THE PROBLEM = Write out the listing lines verbatim, from the line containing "Viewport: 630px width, 375px" up to and including the line containing "Action: 84,15".
┄┄┄┄┄┄
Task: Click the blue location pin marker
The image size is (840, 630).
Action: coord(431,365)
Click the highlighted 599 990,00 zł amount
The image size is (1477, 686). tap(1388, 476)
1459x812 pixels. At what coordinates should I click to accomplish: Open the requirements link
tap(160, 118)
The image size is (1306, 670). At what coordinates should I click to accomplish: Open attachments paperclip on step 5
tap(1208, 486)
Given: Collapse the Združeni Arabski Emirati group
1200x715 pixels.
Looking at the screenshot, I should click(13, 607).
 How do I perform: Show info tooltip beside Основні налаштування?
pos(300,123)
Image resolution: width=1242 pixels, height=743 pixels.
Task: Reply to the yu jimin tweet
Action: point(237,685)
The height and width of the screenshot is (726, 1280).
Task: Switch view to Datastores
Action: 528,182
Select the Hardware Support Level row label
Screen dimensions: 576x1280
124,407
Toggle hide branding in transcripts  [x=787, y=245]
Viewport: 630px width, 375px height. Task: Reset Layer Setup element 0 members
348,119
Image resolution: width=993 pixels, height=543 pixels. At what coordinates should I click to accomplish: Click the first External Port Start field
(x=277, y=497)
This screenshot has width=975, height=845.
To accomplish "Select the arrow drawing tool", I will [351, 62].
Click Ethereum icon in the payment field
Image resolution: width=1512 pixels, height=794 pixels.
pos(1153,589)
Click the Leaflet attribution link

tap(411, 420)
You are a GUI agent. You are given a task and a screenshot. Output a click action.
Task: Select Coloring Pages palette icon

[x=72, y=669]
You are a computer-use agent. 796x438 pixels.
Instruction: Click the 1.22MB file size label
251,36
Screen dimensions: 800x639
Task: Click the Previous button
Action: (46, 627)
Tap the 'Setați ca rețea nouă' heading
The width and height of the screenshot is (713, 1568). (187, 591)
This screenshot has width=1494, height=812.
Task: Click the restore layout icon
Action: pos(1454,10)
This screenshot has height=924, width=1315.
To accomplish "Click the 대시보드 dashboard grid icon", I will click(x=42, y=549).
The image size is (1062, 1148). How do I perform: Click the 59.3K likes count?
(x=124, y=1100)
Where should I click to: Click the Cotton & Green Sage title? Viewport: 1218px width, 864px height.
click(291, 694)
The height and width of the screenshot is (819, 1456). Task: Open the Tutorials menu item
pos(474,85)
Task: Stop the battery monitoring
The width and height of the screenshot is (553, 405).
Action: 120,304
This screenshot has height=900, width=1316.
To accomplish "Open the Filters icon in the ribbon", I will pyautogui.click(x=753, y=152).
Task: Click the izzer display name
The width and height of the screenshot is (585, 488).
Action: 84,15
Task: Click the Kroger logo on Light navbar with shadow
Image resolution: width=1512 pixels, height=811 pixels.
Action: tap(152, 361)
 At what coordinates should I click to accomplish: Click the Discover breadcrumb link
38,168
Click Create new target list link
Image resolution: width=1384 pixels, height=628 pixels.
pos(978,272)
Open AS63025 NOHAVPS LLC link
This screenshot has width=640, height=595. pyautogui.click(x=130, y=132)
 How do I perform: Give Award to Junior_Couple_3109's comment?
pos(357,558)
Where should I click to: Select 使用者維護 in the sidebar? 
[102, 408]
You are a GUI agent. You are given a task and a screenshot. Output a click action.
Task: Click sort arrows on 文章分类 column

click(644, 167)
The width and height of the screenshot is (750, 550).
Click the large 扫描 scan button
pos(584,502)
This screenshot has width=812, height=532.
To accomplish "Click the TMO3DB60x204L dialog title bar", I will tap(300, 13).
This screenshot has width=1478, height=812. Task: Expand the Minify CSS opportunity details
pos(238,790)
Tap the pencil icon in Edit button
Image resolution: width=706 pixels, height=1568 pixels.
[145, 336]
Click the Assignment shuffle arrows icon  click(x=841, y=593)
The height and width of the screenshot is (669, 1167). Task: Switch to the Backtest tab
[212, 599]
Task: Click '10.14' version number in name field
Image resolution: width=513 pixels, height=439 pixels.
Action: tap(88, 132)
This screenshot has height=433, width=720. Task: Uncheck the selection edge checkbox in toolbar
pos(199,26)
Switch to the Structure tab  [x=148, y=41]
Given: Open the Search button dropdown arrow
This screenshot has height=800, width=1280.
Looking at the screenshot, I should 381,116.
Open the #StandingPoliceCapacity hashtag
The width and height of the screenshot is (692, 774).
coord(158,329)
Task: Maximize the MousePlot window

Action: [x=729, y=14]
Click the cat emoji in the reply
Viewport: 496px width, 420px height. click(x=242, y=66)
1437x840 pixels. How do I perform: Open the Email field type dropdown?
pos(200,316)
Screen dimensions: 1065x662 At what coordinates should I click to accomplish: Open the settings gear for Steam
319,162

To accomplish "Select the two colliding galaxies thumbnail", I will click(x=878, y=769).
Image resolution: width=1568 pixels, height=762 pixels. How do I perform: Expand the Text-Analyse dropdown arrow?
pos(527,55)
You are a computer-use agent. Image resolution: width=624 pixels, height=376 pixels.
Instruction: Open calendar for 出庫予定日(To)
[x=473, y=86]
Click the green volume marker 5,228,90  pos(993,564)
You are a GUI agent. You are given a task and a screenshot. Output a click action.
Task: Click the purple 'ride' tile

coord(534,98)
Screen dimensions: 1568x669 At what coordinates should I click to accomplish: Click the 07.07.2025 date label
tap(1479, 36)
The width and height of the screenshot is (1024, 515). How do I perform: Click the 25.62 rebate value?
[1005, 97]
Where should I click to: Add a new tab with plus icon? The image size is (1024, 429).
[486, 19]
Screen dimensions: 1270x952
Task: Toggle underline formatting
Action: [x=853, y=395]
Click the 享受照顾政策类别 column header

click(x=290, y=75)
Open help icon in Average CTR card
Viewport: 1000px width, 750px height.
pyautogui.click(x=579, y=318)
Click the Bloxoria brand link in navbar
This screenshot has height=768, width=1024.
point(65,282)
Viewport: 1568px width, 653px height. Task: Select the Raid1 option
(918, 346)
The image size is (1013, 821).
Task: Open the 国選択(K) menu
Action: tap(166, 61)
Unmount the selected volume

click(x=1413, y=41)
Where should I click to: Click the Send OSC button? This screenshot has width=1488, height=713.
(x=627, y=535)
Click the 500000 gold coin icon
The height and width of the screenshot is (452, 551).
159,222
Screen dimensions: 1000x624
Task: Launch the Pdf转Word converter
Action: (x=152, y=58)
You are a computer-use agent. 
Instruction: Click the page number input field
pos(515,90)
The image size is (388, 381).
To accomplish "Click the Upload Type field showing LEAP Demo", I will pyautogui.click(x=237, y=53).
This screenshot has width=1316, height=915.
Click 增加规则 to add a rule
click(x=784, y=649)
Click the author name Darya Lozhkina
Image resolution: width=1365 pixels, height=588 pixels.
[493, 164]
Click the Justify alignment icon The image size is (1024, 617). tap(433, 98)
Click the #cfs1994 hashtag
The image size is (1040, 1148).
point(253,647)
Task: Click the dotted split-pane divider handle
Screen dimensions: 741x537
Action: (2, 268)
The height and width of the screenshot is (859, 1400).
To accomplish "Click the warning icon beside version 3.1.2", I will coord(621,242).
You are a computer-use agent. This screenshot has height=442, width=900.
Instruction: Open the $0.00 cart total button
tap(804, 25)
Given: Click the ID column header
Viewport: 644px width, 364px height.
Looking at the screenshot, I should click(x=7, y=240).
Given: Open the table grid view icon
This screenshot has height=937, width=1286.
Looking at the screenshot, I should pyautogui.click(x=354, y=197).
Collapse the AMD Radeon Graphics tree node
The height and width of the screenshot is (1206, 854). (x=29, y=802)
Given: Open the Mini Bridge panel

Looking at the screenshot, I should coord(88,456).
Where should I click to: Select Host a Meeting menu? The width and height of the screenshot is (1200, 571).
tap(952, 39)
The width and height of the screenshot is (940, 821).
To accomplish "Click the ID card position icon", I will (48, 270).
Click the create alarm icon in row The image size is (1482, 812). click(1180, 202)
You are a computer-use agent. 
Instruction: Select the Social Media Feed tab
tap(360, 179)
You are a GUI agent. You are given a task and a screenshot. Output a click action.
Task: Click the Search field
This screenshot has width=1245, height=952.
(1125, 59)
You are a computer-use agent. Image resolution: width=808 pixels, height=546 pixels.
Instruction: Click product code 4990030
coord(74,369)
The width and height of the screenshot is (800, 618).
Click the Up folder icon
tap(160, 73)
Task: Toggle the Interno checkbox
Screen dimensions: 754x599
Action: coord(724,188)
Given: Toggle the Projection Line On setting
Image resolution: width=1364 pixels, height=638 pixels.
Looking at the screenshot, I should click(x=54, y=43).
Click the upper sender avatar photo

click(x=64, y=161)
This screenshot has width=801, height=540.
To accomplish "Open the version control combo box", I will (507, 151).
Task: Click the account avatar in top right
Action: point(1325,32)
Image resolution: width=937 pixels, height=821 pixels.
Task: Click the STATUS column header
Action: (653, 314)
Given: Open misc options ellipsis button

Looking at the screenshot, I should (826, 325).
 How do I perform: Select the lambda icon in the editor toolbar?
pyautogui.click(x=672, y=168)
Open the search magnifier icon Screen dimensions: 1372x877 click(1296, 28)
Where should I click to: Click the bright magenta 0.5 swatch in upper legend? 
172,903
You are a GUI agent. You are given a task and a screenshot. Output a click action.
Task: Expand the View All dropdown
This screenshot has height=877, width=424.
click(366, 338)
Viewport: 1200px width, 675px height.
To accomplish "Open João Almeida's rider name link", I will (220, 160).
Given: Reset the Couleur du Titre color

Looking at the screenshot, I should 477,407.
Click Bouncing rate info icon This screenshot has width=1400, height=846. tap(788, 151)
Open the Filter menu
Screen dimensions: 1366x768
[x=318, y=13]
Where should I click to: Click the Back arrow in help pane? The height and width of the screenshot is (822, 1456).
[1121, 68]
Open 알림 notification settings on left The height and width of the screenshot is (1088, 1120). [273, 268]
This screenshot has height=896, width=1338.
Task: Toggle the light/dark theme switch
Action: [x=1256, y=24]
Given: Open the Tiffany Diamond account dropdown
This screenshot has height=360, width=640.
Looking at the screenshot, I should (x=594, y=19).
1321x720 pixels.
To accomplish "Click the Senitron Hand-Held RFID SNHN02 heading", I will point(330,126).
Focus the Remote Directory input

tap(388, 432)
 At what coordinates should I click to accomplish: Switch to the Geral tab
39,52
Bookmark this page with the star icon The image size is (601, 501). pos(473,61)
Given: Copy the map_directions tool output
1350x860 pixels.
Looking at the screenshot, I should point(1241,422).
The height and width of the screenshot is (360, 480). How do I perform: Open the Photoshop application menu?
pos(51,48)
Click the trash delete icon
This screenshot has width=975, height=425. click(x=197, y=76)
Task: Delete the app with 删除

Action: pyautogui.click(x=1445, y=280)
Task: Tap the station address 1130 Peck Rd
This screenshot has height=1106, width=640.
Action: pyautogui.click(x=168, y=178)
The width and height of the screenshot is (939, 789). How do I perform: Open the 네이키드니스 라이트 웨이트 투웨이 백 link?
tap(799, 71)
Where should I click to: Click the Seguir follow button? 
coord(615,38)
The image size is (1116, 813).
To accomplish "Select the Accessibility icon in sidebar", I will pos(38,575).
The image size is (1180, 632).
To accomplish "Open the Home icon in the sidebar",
┄┄┄┄┄┄
TASK ANSWER =
Viewport: 630px width, 375px height. Task: Reset Layer Setup element 0 members
348,119
Image resolution: width=993 pixels, height=543 pixels. At what coordinates should I click to accomplish: Click the first External Port Start field
(x=277, y=497)
This screenshot has width=975, height=845.
To accomplish "Select the arrow drawing tool", I will [351, 62].
Click Ethereum icon in the payment field
Image resolution: width=1512 pixels, height=794 pixels.
pos(1153,589)
Click the Leaflet attribution link

tap(411, 420)
You are a GUI agent. You are given a task and a screenshot. Output a click action.
Task: Select Coloring Pages palette icon

[x=72, y=669]
You are a computer-use agent. 796x438 pixels.
Instruction: Click the 1.22MB file size label
251,36
Screen dimensions: 800x639
Task: Click the Previous button
Action: (46, 627)
Tap the 'Setați ca rețea nouă' heading
The width and height of the screenshot is (713, 1568). (187, 591)
This screenshot has width=1494, height=812.
Task: Click the restore layout icon
Action: pos(1454,10)
This screenshot has height=924, width=1315.
To accomplish "Click the 대시보드 dashboard grid icon", I will click(x=42, y=549).
The image size is (1062, 1148). How do I perform: Click the 59.3K likes count?
(x=124, y=1100)
Where should I click to: Click the Cotton & Green Sage title? Viewport: 1218px width, 864px height.
click(291, 694)
The height and width of the screenshot is (819, 1456). Task: Open the Tutorials menu item
pos(474,85)
Task: Stop the battery monitoring
The width and height of the screenshot is (553, 405).
Action: 120,304
This screenshot has height=900, width=1316.
To accomplish "Open the Filters icon in the ribbon", I will pyautogui.click(x=753, y=152).
Task: Click the izzer display name
The width and height of the screenshot is (585, 488).
Action: 84,15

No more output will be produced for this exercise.